The lesson of fraud

Sherlock%20Holmes%20 %20The%20Adventure%20of%20the%20Second%20Stain - The lesson of fraud
What has the great detective uncovered?

The scandal de jour rocking the world of experimental psychology is a serious one:  not just that one prominent researcher faked his data, but that statistical sloppiness and bad protocols may be rampant across the board

Obviously the field needs to retrench and learn a valuable lesson here.  But the question is:  which lesson is the valuable one?

Certainly the development of new protocols for transparent data collection and more rigorous statistical analysis are required.  It’s reactionary to think that transparency and rigor aren’t appropriate and needed.

But as we’re re-evaluating the way experiments get done, can we also evaluate what they’re good for?  Most of the experiments thus far called into question belong to the “gee-whiz” approach to psychology – less interested in providing actual insight into the mind and human nature than they are in finding media-friendly correlations that run counter to common wisdom. 

There’s a place for that, of course, but one of the reasons psychology as a field was so willing to swallow these problematic results whole is that academic psychology has abandoned the notion of “personhood.” 

Too many academic psychologists don’t study “people,” they study brains, automatic responses, and chemical reactions.  The assumption that gets you in the door is that you can’t talk about a “person,” only his components.

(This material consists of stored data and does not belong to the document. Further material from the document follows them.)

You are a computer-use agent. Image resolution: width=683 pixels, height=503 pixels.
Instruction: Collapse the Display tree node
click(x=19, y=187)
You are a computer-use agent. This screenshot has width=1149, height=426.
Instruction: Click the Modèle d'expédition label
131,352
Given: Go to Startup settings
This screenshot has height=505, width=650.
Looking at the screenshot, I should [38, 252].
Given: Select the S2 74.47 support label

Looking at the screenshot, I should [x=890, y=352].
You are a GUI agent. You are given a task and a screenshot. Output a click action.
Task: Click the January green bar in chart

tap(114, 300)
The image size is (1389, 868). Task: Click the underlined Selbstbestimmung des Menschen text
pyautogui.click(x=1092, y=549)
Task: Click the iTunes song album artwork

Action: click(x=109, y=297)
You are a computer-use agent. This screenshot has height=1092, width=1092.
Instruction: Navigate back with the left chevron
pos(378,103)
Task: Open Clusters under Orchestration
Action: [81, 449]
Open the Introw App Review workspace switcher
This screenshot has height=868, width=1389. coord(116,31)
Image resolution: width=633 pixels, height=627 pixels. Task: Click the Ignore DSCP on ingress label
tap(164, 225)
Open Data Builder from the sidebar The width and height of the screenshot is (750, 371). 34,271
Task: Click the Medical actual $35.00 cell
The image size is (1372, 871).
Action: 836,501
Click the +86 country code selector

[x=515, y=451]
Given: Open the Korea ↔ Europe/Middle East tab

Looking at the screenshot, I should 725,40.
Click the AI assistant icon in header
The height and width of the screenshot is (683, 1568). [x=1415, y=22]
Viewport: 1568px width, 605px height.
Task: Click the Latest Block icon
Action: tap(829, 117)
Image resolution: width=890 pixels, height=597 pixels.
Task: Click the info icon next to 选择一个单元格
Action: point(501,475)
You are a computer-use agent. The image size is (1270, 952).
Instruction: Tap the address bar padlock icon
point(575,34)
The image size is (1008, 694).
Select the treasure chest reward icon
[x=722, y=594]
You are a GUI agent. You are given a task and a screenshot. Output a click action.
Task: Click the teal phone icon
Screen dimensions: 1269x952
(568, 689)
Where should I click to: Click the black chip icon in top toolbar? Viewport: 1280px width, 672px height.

Once you take away any sense of people as unique individuals who cannot be reduced to components, then any experimental data … no matter how absurd … gets accepted without blinking.

People are more racists in messy environments?  Okay, sure.  Watching advertisements can change someone’s whole identity?  Why not.  Brain scans show that nobody’s actually making any choices?  What the hell.

“The brain does it!” has become an all purpose explanation, much like “God did it” in the Middle Ages or “it’s a quantum effect” in the New Age movement.  Having abandoned the notion of people as a whole for their pieces and parts, too many psychologists have lost the ability to put the brain … and research about it … in its proper context.  They prefer answers that are technical, quantifiable, and wrong.

That lesson, as much as any protocol changes, is crucial for psychology to learn from this scandal.  Will it?